Stored data entries
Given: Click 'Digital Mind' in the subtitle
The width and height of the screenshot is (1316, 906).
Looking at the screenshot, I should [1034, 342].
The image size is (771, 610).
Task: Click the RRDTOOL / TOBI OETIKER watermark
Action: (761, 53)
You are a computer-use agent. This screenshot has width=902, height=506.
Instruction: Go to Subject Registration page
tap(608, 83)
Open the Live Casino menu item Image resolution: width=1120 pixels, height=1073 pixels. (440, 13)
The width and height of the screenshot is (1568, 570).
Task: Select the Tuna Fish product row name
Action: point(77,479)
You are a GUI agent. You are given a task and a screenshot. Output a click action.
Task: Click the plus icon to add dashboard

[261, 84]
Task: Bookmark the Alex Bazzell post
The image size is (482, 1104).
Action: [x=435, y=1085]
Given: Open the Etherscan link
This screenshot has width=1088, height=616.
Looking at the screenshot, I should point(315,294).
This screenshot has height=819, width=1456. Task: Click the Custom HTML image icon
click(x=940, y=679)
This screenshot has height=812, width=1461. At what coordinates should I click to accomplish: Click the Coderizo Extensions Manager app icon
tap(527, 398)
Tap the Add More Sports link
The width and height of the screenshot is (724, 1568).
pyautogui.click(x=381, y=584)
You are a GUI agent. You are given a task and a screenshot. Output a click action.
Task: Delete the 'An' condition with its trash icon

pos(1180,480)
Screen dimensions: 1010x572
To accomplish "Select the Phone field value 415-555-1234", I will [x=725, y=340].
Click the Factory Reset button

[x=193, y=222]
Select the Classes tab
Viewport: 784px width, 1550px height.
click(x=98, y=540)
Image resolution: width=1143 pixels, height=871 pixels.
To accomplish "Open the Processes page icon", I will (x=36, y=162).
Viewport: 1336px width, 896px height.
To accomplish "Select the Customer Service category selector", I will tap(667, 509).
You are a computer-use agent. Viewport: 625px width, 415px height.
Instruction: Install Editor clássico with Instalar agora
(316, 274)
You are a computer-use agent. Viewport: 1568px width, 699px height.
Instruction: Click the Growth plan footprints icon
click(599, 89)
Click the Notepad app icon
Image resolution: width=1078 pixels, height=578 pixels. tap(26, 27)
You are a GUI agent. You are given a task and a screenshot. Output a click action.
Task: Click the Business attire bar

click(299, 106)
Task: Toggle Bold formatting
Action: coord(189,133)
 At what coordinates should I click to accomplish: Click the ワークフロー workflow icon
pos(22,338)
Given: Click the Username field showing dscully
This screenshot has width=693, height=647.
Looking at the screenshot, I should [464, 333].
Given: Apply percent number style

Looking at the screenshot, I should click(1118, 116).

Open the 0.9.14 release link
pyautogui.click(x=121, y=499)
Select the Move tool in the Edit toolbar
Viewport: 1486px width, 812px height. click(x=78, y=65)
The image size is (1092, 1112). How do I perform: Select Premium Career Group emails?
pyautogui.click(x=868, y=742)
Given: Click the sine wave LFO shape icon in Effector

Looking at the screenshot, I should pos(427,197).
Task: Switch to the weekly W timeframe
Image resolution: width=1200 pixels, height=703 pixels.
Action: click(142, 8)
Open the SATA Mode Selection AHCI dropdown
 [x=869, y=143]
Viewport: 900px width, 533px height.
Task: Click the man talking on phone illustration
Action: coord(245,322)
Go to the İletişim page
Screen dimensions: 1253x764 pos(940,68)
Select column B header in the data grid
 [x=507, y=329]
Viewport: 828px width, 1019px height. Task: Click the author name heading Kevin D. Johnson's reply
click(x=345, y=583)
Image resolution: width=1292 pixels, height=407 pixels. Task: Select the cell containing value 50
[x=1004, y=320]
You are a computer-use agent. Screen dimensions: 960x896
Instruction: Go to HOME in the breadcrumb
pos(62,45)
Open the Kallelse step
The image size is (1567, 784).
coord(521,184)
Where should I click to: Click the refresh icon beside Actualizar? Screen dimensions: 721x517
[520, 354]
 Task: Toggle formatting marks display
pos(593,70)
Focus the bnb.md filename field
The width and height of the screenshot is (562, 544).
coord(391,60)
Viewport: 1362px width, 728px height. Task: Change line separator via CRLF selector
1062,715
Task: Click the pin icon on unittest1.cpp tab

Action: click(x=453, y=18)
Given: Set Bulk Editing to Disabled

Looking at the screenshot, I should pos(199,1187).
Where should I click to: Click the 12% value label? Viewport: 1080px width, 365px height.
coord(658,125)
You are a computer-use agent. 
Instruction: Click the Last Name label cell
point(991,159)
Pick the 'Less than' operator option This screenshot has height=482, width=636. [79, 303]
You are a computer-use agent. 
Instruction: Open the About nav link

▶ Task goal
Rewrite every one of the records above, substituting "GUI automation agent" for each occurrence of "computer-use agent" and leaving everything else unchanged.

▶ Answer to the exercise
Given: Click 'Digital Mind' in the subtitle
The width and height of the screenshot is (1316, 906).
Looking at the screenshot, I should [1034, 342].
The image size is (771, 610).
Task: Click the RRDTOOL / TOBI OETIKER watermark
Action: (761, 53)
You are a GUI automation agent. This screenshot has width=902, height=506.
Instruction: Go to Subject Registration page
tap(608, 83)
Open the Live Casino menu item Image resolution: width=1120 pixels, height=1073 pixels. (440, 13)
The width and height of the screenshot is (1568, 570).
Task: Select the Tuna Fish product row name
Action: point(77,479)
You are a GUI agent. You are given a task and a screenshot. Output a click action.
Task: Click the plus icon to add dashboard

[261, 84]
Task: Bookmark the Alex Bazzell post
The image size is (482, 1104).
Action: [x=435, y=1085]
Given: Open the Etherscan link
This screenshot has width=1088, height=616.
Looking at the screenshot, I should point(315,294).
This screenshot has height=819, width=1456. Task: Click the Custom HTML image icon
click(x=940, y=679)
This screenshot has height=812, width=1461. At what coordinates should I click to accomplish: Click the Coderizo Extensions Manager app icon
tap(527, 398)
Tap the Add More Sports link
The width and height of the screenshot is (724, 1568).
pyautogui.click(x=381, y=584)
You are a GUI agent. You are given a task and a screenshot. Output a click action.
Task: Delete the 'An' condition with its trash icon

pos(1180,480)
Screen dimensions: 1010x572
To accomplish "Select the Phone field value 415-555-1234", I will [x=725, y=340].
Click the Factory Reset button

[x=193, y=222]
Select the Classes tab
Viewport: 784px width, 1550px height.
click(x=98, y=540)
Image resolution: width=1143 pixels, height=871 pixels.
To accomplish "Open the Processes page icon", I will (x=36, y=162).
Viewport: 1336px width, 896px height.
To accomplish "Select the Customer Service category selector", I will tap(667, 509).
You are a GUI automation agent. Viewport: 625px width, 415px height.
Instruction: Install Editor clássico with Instalar agora
(316, 274)
You are a GUI automation agent. Viewport: 1568px width, 699px height.
Instruction: Click the Growth plan footprints icon
click(599, 89)
Click the Notepad app icon
Image resolution: width=1078 pixels, height=578 pixels. tap(26, 27)
You are a GUI agent. You are given a task and a screenshot. Output a click action.
Task: Click the Business attire bar

click(299, 106)
Task: Toggle Bold formatting
Action: coord(189,133)
 At what coordinates should I click to accomplish: Click the ワークフロー workflow icon
pos(22,338)
Given: Click the Username field showing dscully
This screenshot has width=693, height=647.
Looking at the screenshot, I should [464, 333].
Given: Apply percent number style

Looking at the screenshot, I should click(1118, 116).

Open the 0.9.14 release link
pyautogui.click(x=121, y=499)
Select the Move tool in the Edit toolbar
Viewport: 1486px width, 812px height. click(x=78, y=65)
The image size is (1092, 1112). How do I perform: Select Premium Career Group emails?
pyautogui.click(x=868, y=742)
Given: Click the sine wave LFO shape icon in Effector

Looking at the screenshot, I should pos(427,197).
Task: Switch to the weekly W timeframe
Image resolution: width=1200 pixels, height=703 pixels.
Action: click(142, 8)
Open the SATA Mode Selection AHCI dropdown
 [x=869, y=143]
Viewport: 900px width, 533px height.
Task: Click the man talking on phone illustration
Action: coord(245,322)
Go to the İletişim page
Screen dimensions: 1253x764 pos(940,68)
Select column B header in the data grid
 [x=507, y=329]
Viewport: 828px width, 1019px height. Task: Click the author name heading Kevin D. Johnson's reply
click(x=345, y=583)
Image resolution: width=1292 pixels, height=407 pixels. Task: Select the cell containing value 50
[x=1004, y=320]
You are a GUI automation agent. Screen dimensions: 960x896
Instruction: Go to HOME in the breadcrumb
pos(62,45)
Open the Kallelse step
The image size is (1567, 784).
coord(521,184)
Where should I click to: Click the refresh icon beside Actualizar? Screen dimensions: 721x517
[520, 354]
 Task: Toggle formatting marks display
pos(593,70)
Focus the bnb.md filename field
The width and height of the screenshot is (562, 544).
coord(391,60)
Viewport: 1362px width, 728px height. Task: Change line separator via CRLF selector
1062,715
Task: Click the pin icon on unittest1.cpp tab

Action: click(x=453, y=18)
Given: Set Bulk Editing to Disabled

Looking at the screenshot, I should pos(199,1187).
Where should I click to: Click the 12% value label? Viewport: 1080px width, 365px height.
coord(658,125)
You are a GUI automation agent. 
Instruction: Click the Last Name label cell
point(991,159)
Pick the 'Less than' operator option This screenshot has height=482, width=636. [79, 303]
You are a GUI automation agent. 
Instruction: Open the About nav link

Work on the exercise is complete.